Critically, drug abuse increases your chances to lose not only your reputation and standing — your potential — but, if caught, no…when caught, you lose your freedom. A loss of freedom is equivalent to slavery. Didn’t we overcome that?
So, essentially, you become a slave to an intangible object, some inanimate thing that has no power to make you do anything, because drugs can’t speak, they can’t demand that you take them, they are not holding a gun to your head. It’s a pebble…a stone…a pet Rock that becomes a boulder, then a mountain that you are chained to.
Addiction is real, physically, but it’s also mental. An addict is married to his or her drug. The drug becomes your employer, your best friend, your child, your God.

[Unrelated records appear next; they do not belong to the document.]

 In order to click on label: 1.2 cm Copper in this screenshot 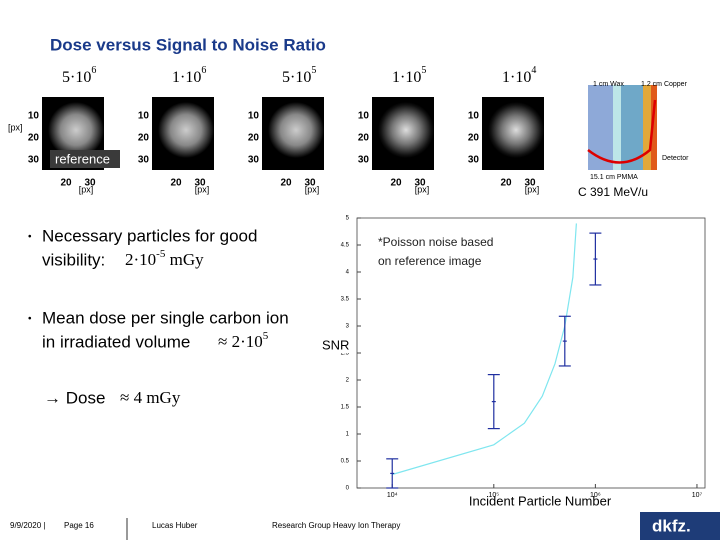, I will do `click(664, 84)`.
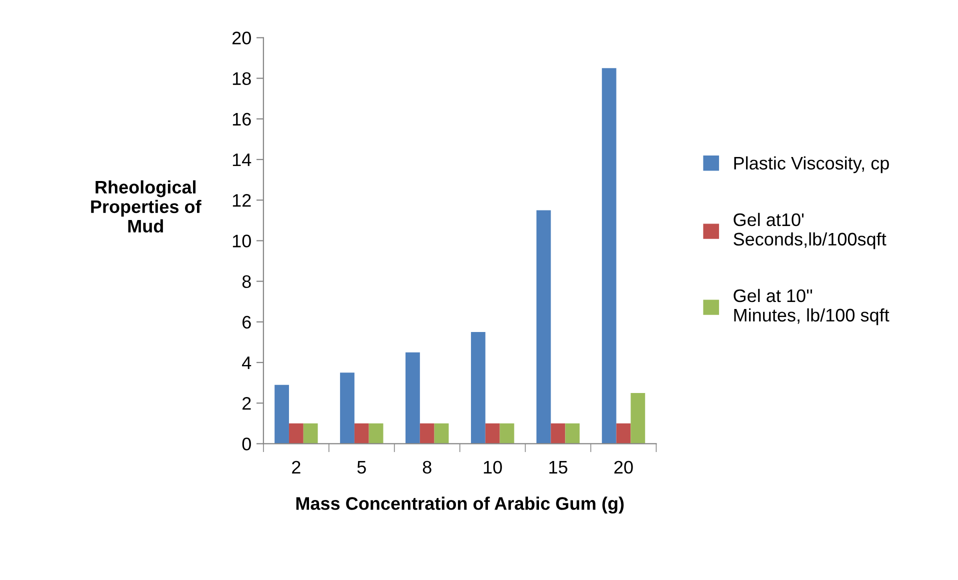 Image resolution: width=958 pixels, height=580 pixels. What do you see at coordinates (624, 467) in the screenshot?
I see `x-tick-label: 20` at bounding box center [624, 467].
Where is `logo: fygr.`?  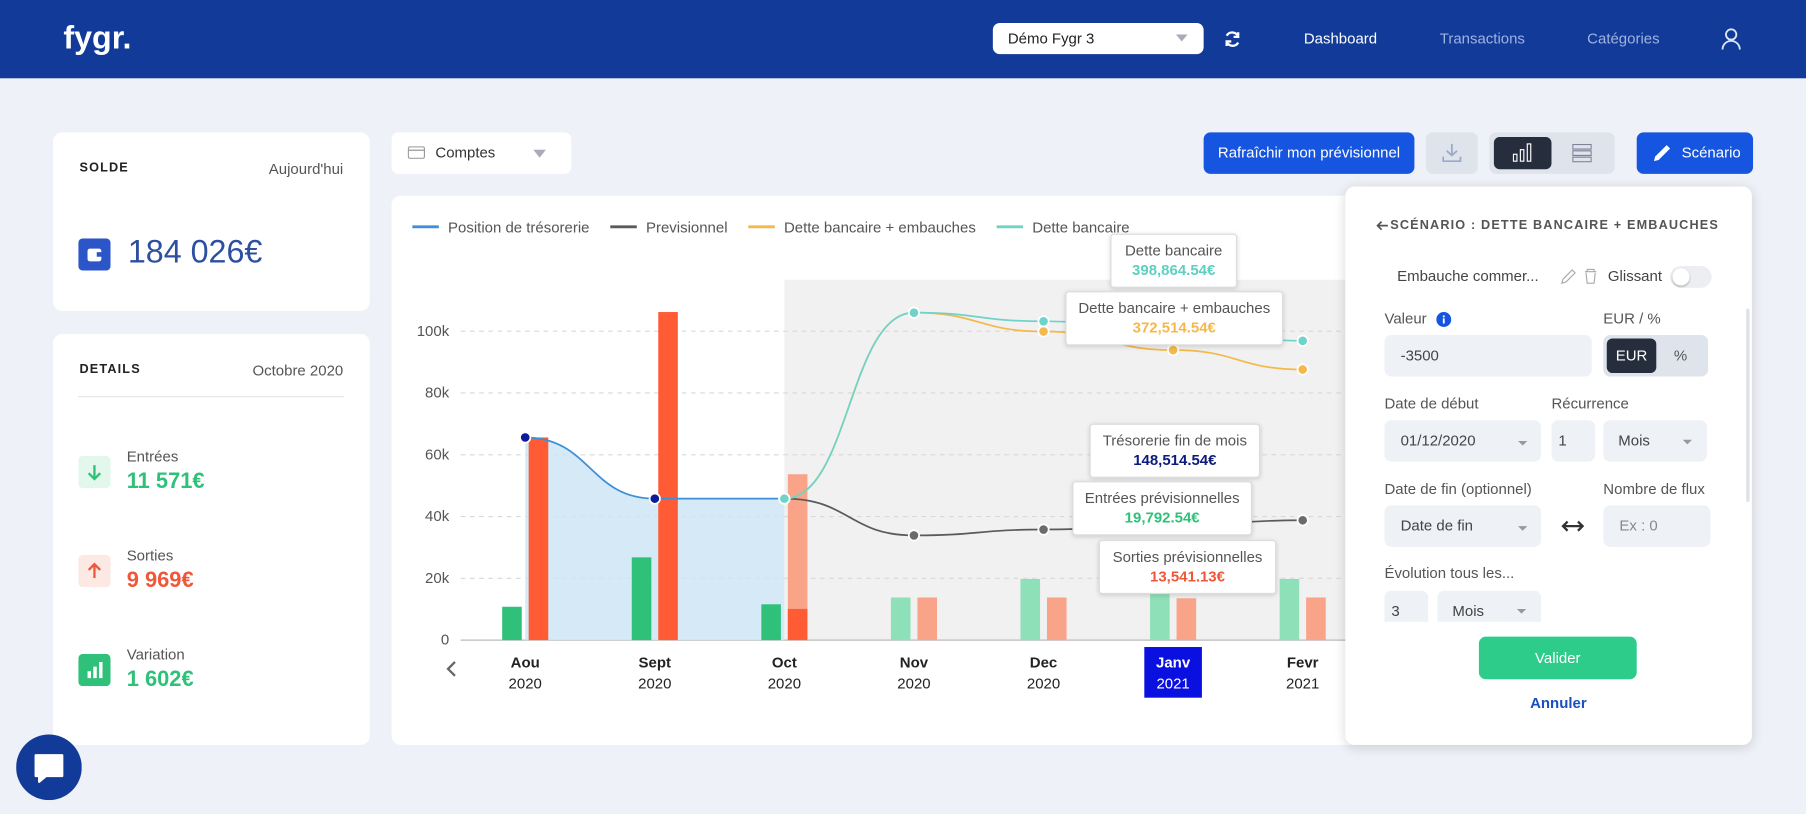 logo: fygr. is located at coordinates (98, 38).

There is not a little boy in the world who dreams about growing up and becoming a pro ball player, ever imagines they will become addicted to crack or meth and destroy that career. It’s not in their plans.
It’s a deception that found them before they saw it coming. And then it becomes a trap, sometimes a life long trap.

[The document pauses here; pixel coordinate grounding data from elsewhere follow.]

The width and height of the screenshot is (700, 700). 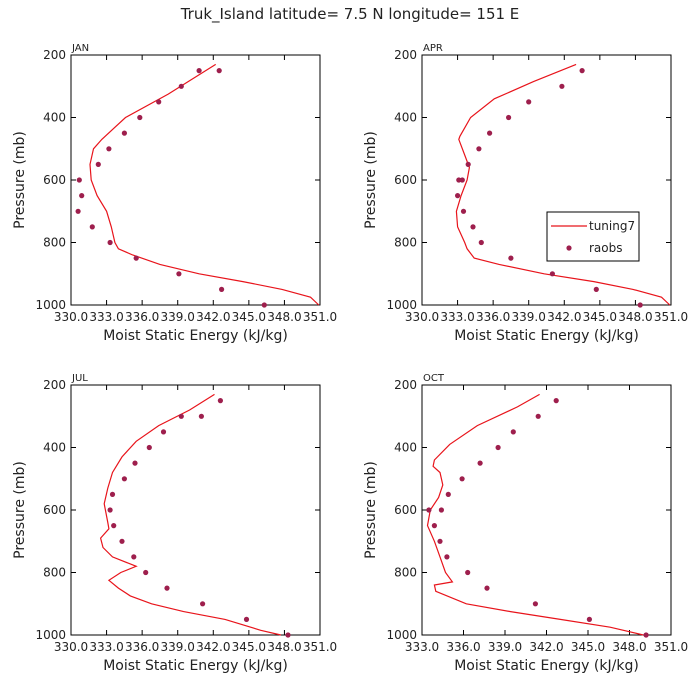 What do you see at coordinates (563, 184) in the screenshot?
I see `tuning7-line-apr` at bounding box center [563, 184].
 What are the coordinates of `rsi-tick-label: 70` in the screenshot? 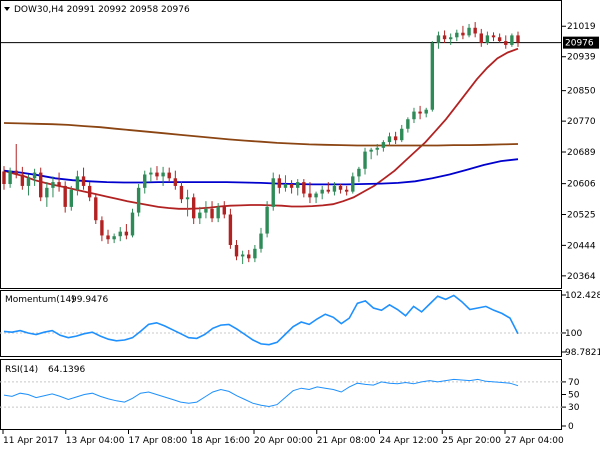 It's located at (574, 383).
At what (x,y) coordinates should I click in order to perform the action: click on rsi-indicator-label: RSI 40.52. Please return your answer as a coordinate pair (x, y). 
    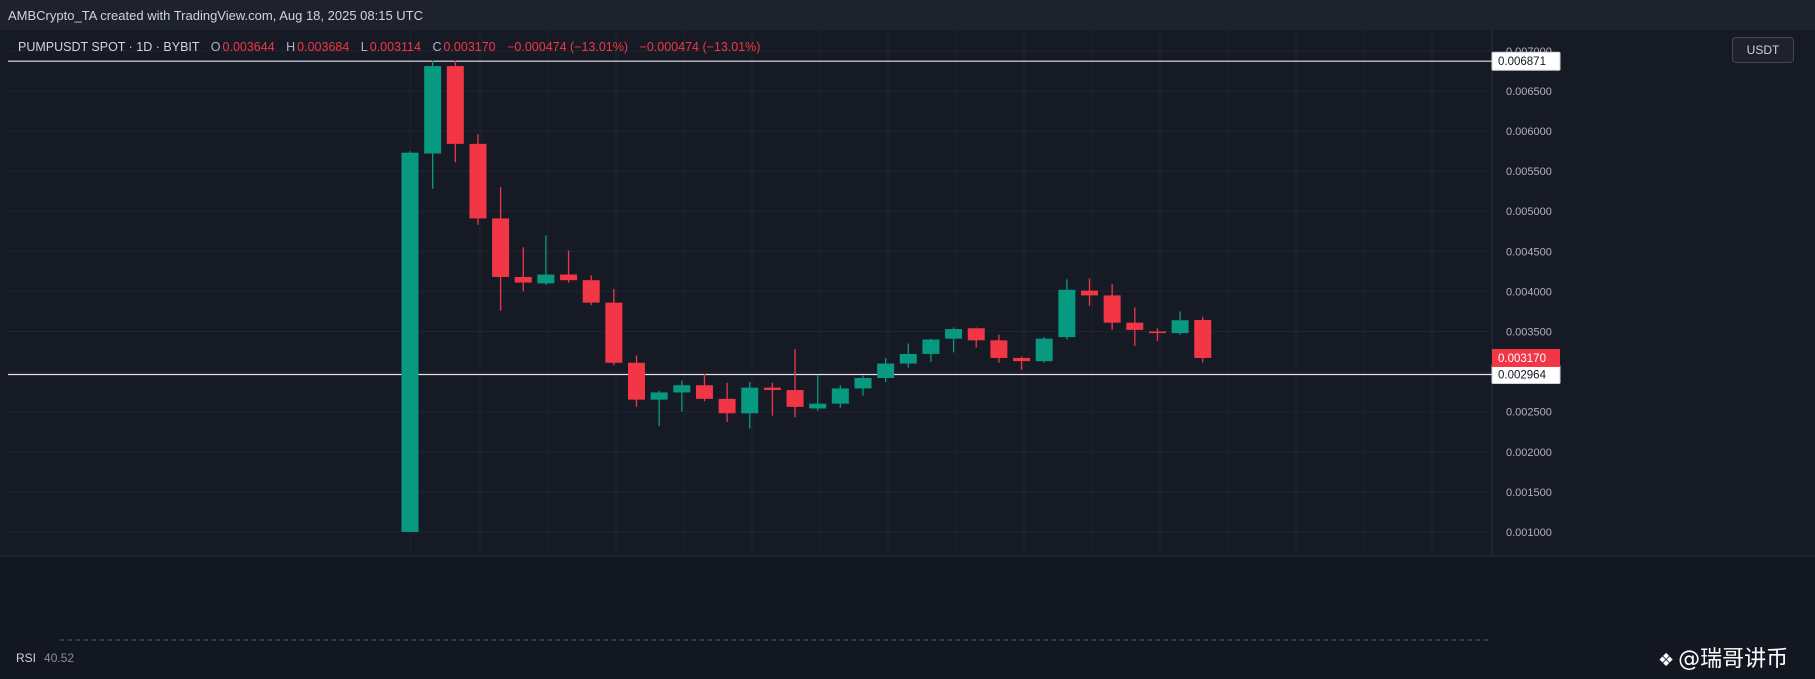
    Looking at the image, I should click on (45, 658).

With all the speeches and anti-drug campaigns, nothing has penetrated the psyche of pop culture more than the glamorizing of drugs using icons. It was a bold move by the powers that be. It started with the tobacco industry.
Illegal drugs are a multi-trillion dollar tax-free business. It is the most profoundly enterprising pyramid network in the world. Nothing and NO ONE will ever be able to burst that bubble. It affords only the people at the very top of the pyramid to live a vast and luxurious lifestyle. And the “middle-men” get to live large for a very short amount of time and then the ride is over. They are expendable because most of them become their own clients.

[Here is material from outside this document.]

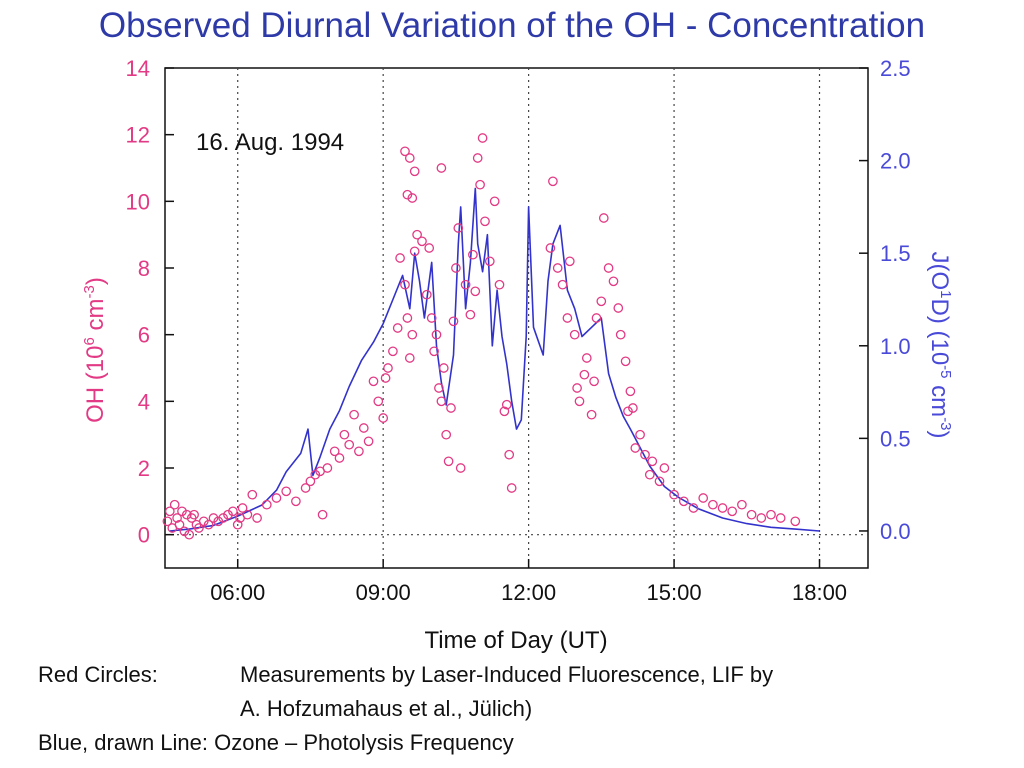 This screenshot has height=768, width=1024. Describe the element at coordinates (95, 350) in the screenshot. I see `left-axis-title: OH (106 cm-3)` at that location.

Impressionable young minds will hear the lectures, and soak in the anti-drug ads, but most will follow the “trendy” thing to do. And talk is cheap.
The only way to reach future generations and to try and save the ones already affected, is for the successful men and women icons to launch major, major anti-drug campaigns…actually going into the schools and the communities and making more and more commercials and print ads. Market it like it’s hot to not do drugs.
Another antidote would be to find a way to persuade the media to stop covering celebrity mishaps when they involve drugs. If those incidents fail to receive exposure, eventually, young people will stop associating drugs with success. That doesn’t mean covering it up or hiding it.
It means acknowledging how detrimental those actions are and the cost. It could start with celebrities making statements about how much it costs to get out of those situations, and how difficult it would be for the average person to get back on their feet from the consequences of the legal ramifications.
Crime doesn’t pay, but you will. Using drugs is criminal behavior. The penalty is prison, a lost future, or a vicious cycle of a seamy, scary, and shameful lifestyle. Ain’t nothing glamorous about it. Drugs take the edge off only once, the first time. After that, it’s a trap. Drugs cannot make you escape your daily grind, they only create another cross to bear.
Abusing drugs can and will kill you eventually. Another penalty is poor health if you manage to survive. But the ultimate penalty is an early grave. And let’s face it, a grave at anytime is too early. Especially, if it could have been avoided.
Avoid the deception. Tell your “friends” to take it on down the road and sell it, cause you’re not buying. And feel good about that. If you’re already involved, be brave, get help, get clean, get free. Don’t be afraid to start over. Many, many people have done it.
Now that’s being cool. You’ve got four minutes to save the world.